◆ Excerpt provided:
#####

Sunday, March 20, 2011

What’s the craziest thing you’ve done lately?

All those who have seen the movie, “The Girl Next Door” , flash back time guys!


It’s my favourite time of the year again! Another of my year on this planet comes to a closure, and I am still struggling to decipher the meaning of my existence in this universe.


I sit on the broken chair of my hostel room today, trying to recollect the events from my life that stood out from the rest so. If one fine day I ever taste some substantial amount of success, I would like to write an autobiography and fill it up with all the wackiest and crazy stuffs I have ever done. As the guy on the $100 bill would say, “Either write something worth reading or do something worth writing”. Right here right now I attempt to do both!
Blogdosts, this post today is an attempt to spill the beans. An insight into my world.

Before I proceed any further I have a few instructions for the readers:
I. This blogpost is strictly for all homo-sapiens except my mom! So mom if you
are reading this please forgive me…

II. All those gossipers out there, remember,
“what happens on my page, stays on my page!”

Time has come when he breaks the shackles and gets out of the skin or fur, whatever a penguin is supposed to have!




OK here it goes, five of the many crazy stories with me in the lead role!

5. Loot gayi Izzat in Pizza’t:

This tale goes back many many years, but every time I think about it, the guilt of embarrassment fills my mind. Well I was small, as small as I would love to play in one of these!


Place: Chennai.
Me, one of my Chess buddy had a visit to the nearby Pizza Hut. After a strenuous chess session this was a kick-ass way to regulate the stress hormones. They had one of this amazing ball pools and within no time me and my pal plunged into the ballroom.

A few minutes into our play, the store manager gave orders to vacate the pool. What the hell mate? We aren't done! (Don’t be a pervert, its not the way it sounds!)

#####

◆ Supplied material:
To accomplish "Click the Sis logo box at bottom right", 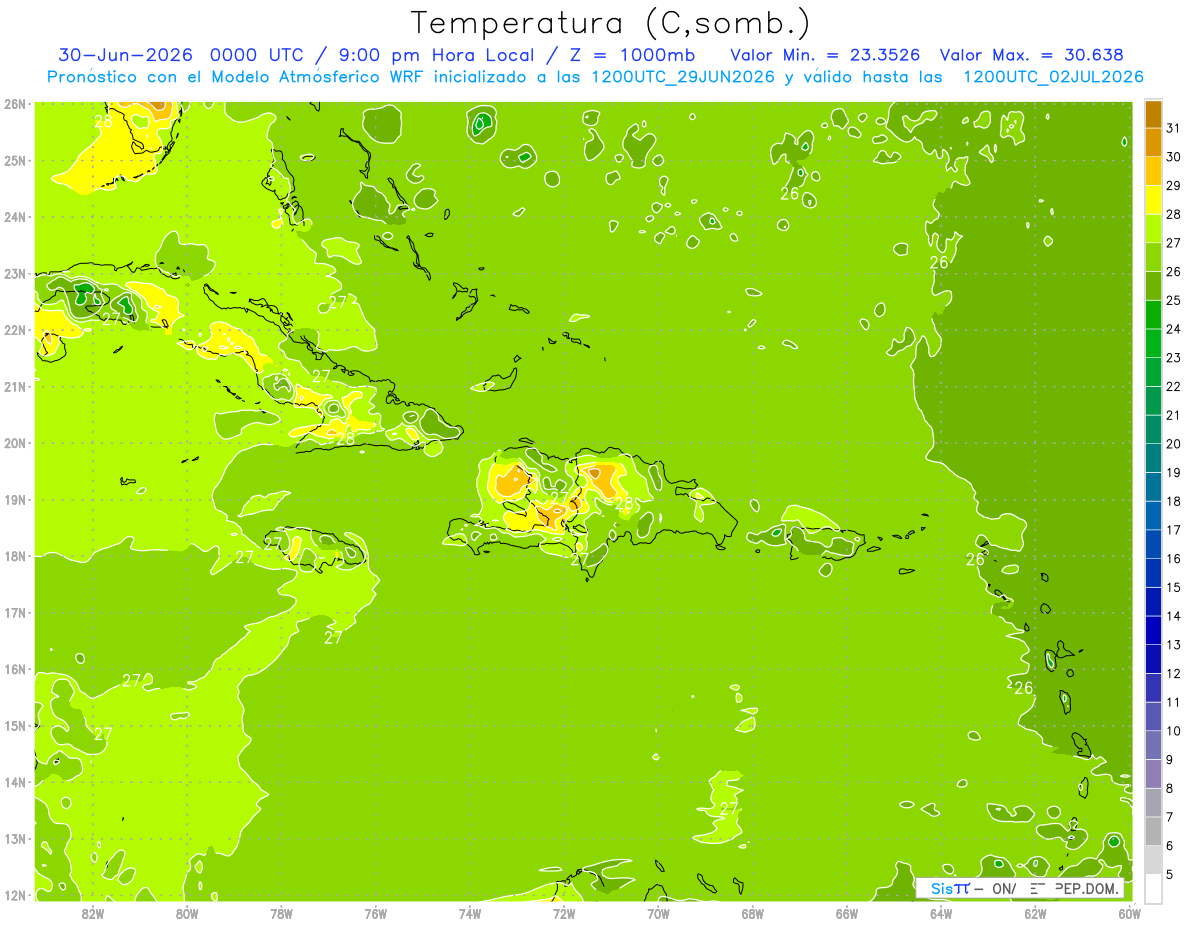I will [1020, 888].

#####

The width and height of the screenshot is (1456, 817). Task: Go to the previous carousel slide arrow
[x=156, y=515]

#####

◆ Written exercise 1:
In the blog post, which city is given as the place of the Pizza Hut story?
◆ Written exercise 2:
Carry on the blog post from the point where it stops.

◆ Exercise result 1:
Chennai.

◆ Exercise result 2:
Apparently we were 6 years too old to be have a swim. 10-15 customers in the house, the kids staring at us, clearly we were the elephant in the room! Wonder what they were thinking about us..
‘how many glasses of complan do these two kids drink each day.
Mommy I want my complan dose to be doubled with immediate effect! I wanna be as tall as those two 10 year olds in the pool!’

The guy with the tie, mumbled a few life lessons and all that we could do was hold our heads down and say.
“Seri Seri Sir, Seri Seri!”


4. ‘Well Done’ Inversion:



Time: 3.30pm. Place: Coaching centre, Chemistry class.

Yawn Yawn…
As much as I love Organic Chemistry; I have always maintained that a gloomy cloudy afternoon is not the best time to express your love!
The teacher with no clue of my mood continued with his daily chores.

‘Substitution Nuclear Reactions’, written in dark bold letters on the board. Yawn Yawn…(2 yawns in two minutes..boy I was on fire! Hope that’s not the case with the reader too :P )

The spatial arrangement of the product molecule gets inverted relative to the reactant, commonly known as the umbrella effect or ‘Walden Inversion’.

And then it struck me. There is this someone in a class of around 100 students who has worn his t-shirt inside out! Crystal clear, no printed design, the stiches and the threads clearly visible…
A one look by any student any the news would spread like a chain reaction. From your best friends, to the bullies and even the chicks!
My heart started playing double base, from dhak…dhak to dhak dhak…dhak dhak..the sound so loud that overpowered my lethargy.

Keep a low profile, everything will be just fine I consoled myself.
“Any answers, Shubham?” the sir asked. ‘No sir not today, I have bigger issues to worry about then your petty questions!

30 minutes for the break, and my reputation at stake. Boy I wish I could go underground for a few a while! The clock struck four. With no restrooms nearby, I had to make a decision. Either risk it out for another 90 minutes by staying in the class or to go out in the open flash your flabs to the pedestrians and restore the damage done. I chose the latter. Period.

What happened next is best if kept a secret.
All said and done, it was an inversion “Well-done”!




3. Hit me if you can!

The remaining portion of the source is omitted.